August 19, 2022 – According to a report from Healthcare Finance News, ambulatory surgical centers are gaining traction in the outpatient market. ASCs are continuing to outperform more than half of all US outpatient surgical procedures and will likely see greater volumes.  

The report says that surgeries are projected to grow 25% at ASC and 18% at both hospital outpatient departments and physician offices. Kemal Erkan, chairman of the board at the American Surgery Center and CEO of United Medical, says that the reason for the increase in ASC growth is cost.  

“Surgery centers are the future for reducing costs,” Erkan said. He told Healthcare Finance News that he believes hospitals should focus on the more severe cases, which means insurers pay less for care. Over 80% of the American Surgery Center volume is in value-based contracts.  

A study by UnitedHealth Group found that payers could reduce surgical costs by over 59% by directing members away from hospital settings to ASCs. “Financially, surgeons benefit from working for ASCs, because, when they perform outpatient surgery in a hospital, they get no facility fees,” Ekan said.  

Demand for outpatient care has grown in such areas as diagnostic and ultrasound services, cardiac catheterization, spinal, bariatric and cataract surgeries. The shift prompted hospitals to expand their market share by acquiring outpatient facilities and physician practices. Hospitals also have been setting up ambulatory doctor offices on their own campuses. Inpatient services had previously been the main source of hospital revenue.  
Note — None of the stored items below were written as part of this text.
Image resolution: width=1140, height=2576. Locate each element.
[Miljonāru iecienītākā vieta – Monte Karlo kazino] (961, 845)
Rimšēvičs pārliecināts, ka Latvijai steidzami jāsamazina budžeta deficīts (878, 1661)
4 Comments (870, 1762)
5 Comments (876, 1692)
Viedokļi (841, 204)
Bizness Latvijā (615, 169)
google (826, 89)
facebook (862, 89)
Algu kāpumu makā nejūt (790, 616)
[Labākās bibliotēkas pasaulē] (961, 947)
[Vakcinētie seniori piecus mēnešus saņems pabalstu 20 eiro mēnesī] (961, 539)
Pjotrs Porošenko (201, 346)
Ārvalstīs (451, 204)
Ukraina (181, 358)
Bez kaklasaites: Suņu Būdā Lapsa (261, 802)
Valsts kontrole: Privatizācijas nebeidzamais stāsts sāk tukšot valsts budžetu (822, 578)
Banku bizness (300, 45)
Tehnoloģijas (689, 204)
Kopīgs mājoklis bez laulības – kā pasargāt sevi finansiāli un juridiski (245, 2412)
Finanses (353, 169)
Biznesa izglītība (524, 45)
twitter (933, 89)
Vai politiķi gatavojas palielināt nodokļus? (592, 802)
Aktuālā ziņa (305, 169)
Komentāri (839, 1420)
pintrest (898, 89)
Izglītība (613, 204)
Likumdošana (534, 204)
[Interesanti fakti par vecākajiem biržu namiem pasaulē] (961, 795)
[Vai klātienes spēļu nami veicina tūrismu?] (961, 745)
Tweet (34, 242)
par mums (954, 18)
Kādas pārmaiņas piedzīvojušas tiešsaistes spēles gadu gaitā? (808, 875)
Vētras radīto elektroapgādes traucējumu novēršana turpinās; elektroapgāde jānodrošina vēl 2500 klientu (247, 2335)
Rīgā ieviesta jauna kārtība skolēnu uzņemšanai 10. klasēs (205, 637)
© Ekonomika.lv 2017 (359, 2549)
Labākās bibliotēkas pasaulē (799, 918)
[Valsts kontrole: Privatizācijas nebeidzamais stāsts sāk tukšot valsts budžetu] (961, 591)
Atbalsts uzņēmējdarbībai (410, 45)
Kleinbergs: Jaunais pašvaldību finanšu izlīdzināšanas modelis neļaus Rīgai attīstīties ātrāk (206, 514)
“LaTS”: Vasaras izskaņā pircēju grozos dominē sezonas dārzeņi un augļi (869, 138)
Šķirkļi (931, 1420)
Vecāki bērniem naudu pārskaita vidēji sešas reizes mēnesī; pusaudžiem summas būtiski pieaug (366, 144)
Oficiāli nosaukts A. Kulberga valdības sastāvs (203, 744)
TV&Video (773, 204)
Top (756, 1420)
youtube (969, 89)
The Centers for Medicare and Medicaid Services attempted to shift more inpatient care to outpatient settings by eliminating the Inpatient Only list in its Outpatient Prospective Payment System rule for 2021. The CMS has even recommended removing 10 procedures from the Inpatient Only list in its proposed rule released in July. According to Ekan, because these surgeries are only covered in inpatient environments, it effectively gives hospitals a monopoly on these procedures for 50% of potential patients. “There is no reasonable rationale for these policy rollbacks and no data to support this decision,” he said.